**What is expected:** Reproduce the part of the Margaritifera auricularia classification between "- Synonyms: Unio" and "Authority: (Spengler, 1793)", inclusive.

**Text under study:**
Content starts
Scientific classification
- Kingdom: Animalia
- Phylum: Mollusca
- Class: Bivalvia
- Order: Unionida
- Family: Margaritiferidae
- Genus: Margaritifera
- Species: M. auricularia
- Binomial name: Margaritifera auricularia (Spengler, 1793)
- Synonyms: Unio auricularius Spengler, 1793 Pseudunio auricularia (Spengler, 1793) Pseudunio auricularius auricularius (Spengler, 1793) Unio sinuata Lamarck, 1819

= Margaritifera auricularia =

- Genus: Margaritifera
- Species: auricularia
- Authority: (Spengler, 1793)
Content ends
**Information:**
Content starts
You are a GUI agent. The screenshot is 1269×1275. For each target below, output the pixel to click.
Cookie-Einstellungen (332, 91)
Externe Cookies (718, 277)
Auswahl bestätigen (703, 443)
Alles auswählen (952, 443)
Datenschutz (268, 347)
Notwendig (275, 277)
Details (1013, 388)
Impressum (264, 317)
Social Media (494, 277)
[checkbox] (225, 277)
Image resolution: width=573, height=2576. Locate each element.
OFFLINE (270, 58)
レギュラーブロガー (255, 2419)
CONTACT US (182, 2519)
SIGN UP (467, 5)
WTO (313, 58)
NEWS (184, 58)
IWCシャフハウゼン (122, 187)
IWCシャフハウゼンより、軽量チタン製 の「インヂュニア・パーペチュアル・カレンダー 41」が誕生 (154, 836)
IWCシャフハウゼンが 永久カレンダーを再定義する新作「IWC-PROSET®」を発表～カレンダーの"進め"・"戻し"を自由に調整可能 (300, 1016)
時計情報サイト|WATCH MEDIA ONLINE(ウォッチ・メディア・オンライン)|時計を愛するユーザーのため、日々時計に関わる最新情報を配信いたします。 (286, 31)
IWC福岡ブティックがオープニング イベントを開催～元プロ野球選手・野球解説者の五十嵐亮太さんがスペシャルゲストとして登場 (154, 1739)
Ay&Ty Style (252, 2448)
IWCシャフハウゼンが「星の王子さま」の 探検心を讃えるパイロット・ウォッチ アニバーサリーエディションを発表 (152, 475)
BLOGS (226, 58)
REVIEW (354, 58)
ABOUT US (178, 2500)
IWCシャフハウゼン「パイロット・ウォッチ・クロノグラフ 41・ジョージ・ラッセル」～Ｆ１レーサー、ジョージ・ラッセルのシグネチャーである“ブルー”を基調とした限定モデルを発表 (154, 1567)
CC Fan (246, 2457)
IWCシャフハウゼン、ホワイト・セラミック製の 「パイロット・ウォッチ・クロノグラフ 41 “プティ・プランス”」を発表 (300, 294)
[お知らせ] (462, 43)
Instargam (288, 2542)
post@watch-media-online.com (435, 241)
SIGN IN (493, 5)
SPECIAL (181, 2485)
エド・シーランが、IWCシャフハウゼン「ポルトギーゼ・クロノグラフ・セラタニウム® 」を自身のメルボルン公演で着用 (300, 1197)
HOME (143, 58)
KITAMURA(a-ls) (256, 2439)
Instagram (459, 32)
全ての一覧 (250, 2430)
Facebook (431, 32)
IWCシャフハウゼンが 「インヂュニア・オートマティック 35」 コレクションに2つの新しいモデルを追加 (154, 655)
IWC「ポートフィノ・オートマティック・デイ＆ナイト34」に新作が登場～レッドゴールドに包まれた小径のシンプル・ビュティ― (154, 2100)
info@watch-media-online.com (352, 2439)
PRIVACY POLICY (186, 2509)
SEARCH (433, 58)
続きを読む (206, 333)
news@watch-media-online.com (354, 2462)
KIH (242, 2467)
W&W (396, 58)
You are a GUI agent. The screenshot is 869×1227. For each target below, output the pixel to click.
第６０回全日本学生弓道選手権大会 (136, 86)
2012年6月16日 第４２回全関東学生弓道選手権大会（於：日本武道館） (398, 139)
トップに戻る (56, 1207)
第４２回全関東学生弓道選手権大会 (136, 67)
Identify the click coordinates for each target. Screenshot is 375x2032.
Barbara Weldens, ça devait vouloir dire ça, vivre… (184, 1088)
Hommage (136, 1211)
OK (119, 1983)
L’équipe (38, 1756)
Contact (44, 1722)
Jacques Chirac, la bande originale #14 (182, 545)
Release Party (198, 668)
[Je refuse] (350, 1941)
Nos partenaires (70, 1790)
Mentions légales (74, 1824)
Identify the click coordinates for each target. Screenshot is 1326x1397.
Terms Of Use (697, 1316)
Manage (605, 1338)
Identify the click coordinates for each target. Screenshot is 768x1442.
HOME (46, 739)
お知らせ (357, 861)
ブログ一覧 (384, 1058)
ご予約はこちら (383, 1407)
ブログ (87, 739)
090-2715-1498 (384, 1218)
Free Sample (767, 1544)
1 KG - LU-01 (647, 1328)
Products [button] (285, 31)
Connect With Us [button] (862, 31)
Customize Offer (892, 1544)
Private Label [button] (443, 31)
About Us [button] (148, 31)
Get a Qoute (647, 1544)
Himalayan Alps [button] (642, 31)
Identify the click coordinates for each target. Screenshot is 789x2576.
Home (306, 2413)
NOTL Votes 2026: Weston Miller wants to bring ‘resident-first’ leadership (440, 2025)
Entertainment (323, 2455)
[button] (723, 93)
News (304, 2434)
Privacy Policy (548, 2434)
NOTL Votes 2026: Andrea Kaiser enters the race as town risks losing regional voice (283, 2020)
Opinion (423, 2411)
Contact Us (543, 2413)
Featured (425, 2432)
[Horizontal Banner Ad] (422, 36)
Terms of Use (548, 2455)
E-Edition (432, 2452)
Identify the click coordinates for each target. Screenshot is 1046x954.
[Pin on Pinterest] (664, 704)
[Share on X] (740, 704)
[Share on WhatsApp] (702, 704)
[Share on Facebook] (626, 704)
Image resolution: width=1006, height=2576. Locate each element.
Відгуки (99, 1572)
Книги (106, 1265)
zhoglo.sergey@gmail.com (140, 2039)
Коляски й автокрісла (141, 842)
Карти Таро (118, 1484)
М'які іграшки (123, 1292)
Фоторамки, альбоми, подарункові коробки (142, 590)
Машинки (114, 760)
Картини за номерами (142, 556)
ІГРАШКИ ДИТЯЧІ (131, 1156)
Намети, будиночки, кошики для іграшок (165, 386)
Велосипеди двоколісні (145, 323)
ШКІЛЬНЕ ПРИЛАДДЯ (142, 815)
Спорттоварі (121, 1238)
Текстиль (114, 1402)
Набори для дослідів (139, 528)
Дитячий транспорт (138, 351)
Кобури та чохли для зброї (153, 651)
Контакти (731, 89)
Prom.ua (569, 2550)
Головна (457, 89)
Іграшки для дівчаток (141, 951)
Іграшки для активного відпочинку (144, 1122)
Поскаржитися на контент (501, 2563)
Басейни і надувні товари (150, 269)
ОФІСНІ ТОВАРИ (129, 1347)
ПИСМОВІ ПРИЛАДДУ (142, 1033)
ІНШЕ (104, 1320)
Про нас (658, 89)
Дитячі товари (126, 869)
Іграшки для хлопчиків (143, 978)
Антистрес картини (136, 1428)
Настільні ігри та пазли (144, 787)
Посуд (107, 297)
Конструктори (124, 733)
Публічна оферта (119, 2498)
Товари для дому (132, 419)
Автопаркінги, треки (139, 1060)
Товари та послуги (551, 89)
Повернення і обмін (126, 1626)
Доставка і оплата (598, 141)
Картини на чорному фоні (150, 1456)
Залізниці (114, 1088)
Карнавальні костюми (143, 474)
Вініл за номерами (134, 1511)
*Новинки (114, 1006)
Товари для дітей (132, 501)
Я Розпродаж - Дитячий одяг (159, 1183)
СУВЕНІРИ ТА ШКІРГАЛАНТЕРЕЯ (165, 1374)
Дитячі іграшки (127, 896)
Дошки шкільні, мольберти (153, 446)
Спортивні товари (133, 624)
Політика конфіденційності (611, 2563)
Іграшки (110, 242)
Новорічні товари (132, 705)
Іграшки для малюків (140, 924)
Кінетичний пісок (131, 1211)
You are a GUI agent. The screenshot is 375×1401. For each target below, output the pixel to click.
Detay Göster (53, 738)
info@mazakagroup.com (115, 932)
Content ends
**Solution:**
- Synonyms: Unio auricularius Spengler, 1793 Pseudunio auricularia (Spengler, 1793) Pseudunio auricularius auricularius (Spengler, 1793) Unio sinuata Lamarck, 1819

= Margaritifera auricularia =

- Genus: Margaritifera
- Species: auricularia
- Authority: (Spengler, 1793)